- **Your goal**
Please sum up the outfit list below in two sentences.

- **Passage to read**
By: Victoria Lopatka
Wear all-grey. Grey pants, socks, shoes, shirt, and backpack. That way, if you see someone you don’t like, you can just blend in with the architecture and avoid a conversation.
A giant plaid infinity scarf that covers your entire body. Those things are comfortable as heck and you deserve that level of comfort when you go to class.
A dog costume. You’ll get more affection, garner more attention, and make more friends than you would as a human.
Heelys (I think that’s what they’re called? Those shoes with little wheels in the sole?) You’re walking to the 145 bus stop, and you see it blinking to turn out of the loop and leave. Luckily, you’ve got your Heelys, and you slide (roll? wheel? slip?) right up to the bus doors. (The bus driver will probably leave you behind anyways, but whatever.)

- **Given information**
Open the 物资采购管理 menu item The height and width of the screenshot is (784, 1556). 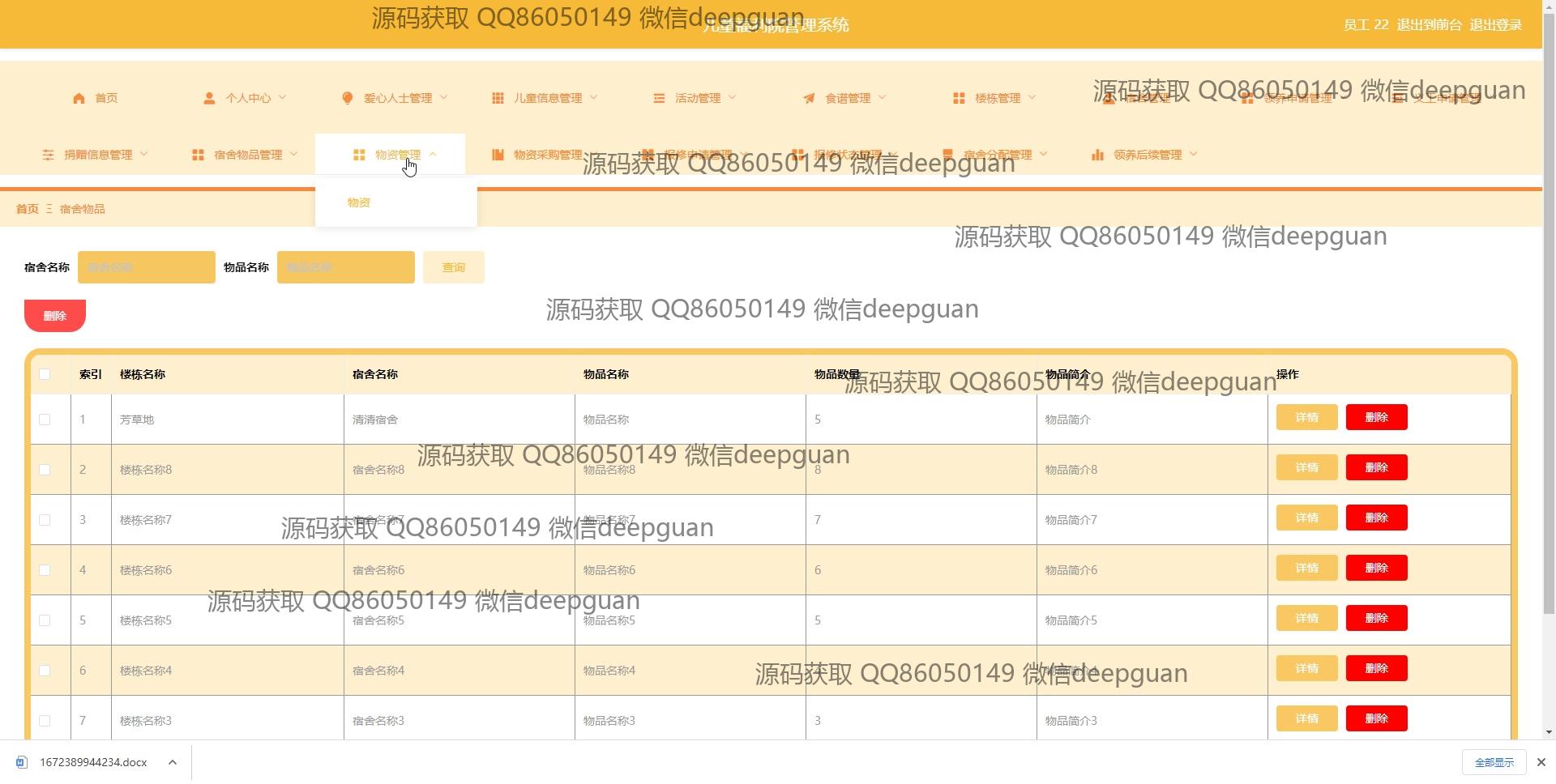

- **Solution to this task**
The outfit list suggests wearing all grey so you can blend in with the architecture and avoid someone you don't like, or a giant plaid infinity scarf that covers your entire body for comfort in class. It also recommends a dog costume to get more affection, attention, and friends, and Heelys for rolling right up to the 145 bus doors, though the driver will probably leave you behind anyway.